To me, fairness — to be fair — means equality.
It means me allowing the other person to exist as I exist — my views and thoughts are as valid as theirs.
It means that I’m treated the same as them, as they wish to be treated, with curtesy etc., and vice versa — there’s no difference between us.
If things can’t be made physically equal, then fairness means that both sides are seen and heard and considered with the same importance — everyone deserves to be satisfied (even with their list of compromises).
Fairness can be tough to bear — sometimes, fairness hasn’t been done right if it feels as easy as taking a breathe.
At all times, I need to see the other view as clearly as my own, or as near as I can achieve.
I need to appreciate my own impact and understand that I am fallible — I am not perfect.

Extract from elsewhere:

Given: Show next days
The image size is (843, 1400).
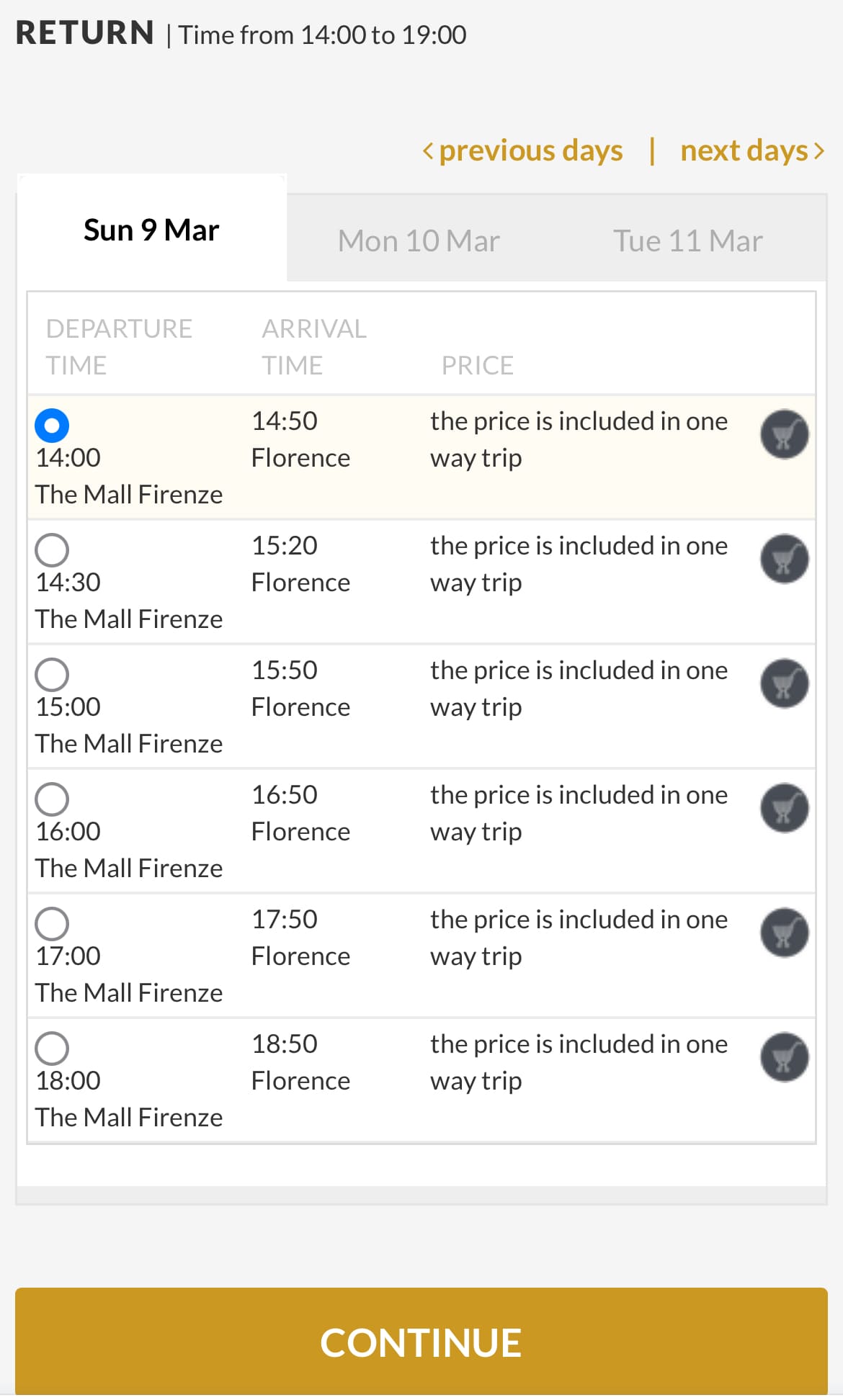Looking at the screenshot, I should pos(751,151).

I need to be willing to compromise, to listen and negotiate — my own demands and views need to be reasonable because as much as I take, I need to give.
And the same is true for them.
When I think of fairness, I think:
‘I want the best for both you and me.’
But unfortunately, in this day and age, for some, it seems, ‘to be fair’ is a very self-seated endeavour.
It’s as if fairness for these people is the confusion of:
“I’m being fair to myself, so I’m being fair to you — it’s unfair of you to suggest otherwise.”
If you were to ask these people to describe how they’re being fair, they tend to struggle with good answers because they haven’t put in the work.
It’s a well known fact that if you’re being fair to yourself and others then you can explain how and why you are being fair.
You can say something like, “Oh, I’m being fair because you enjoy Forged in Fire, so you get the sofa for an hour on Wednesdays, and I like Bake Off, so I get the sofa for 90 minutes on Tuesdays — you get an extra 30 minutes of sofa time to use every week because Bake Off is 30 minutes longer.”
If you’re only being fair to yourself then you can’t explain how you’re being fair because there’s nothing to explain — you say something like, “I’m being fair because I say I’m being fair, alright?”
(It’s these selfish-fair people who like to harp on about how fair they are — so amazingly fair to others! — while finding inequality without really trying.)
Fairness is all about the trying.
If you are being fair, you can explain yourself because you’ve put in the effort.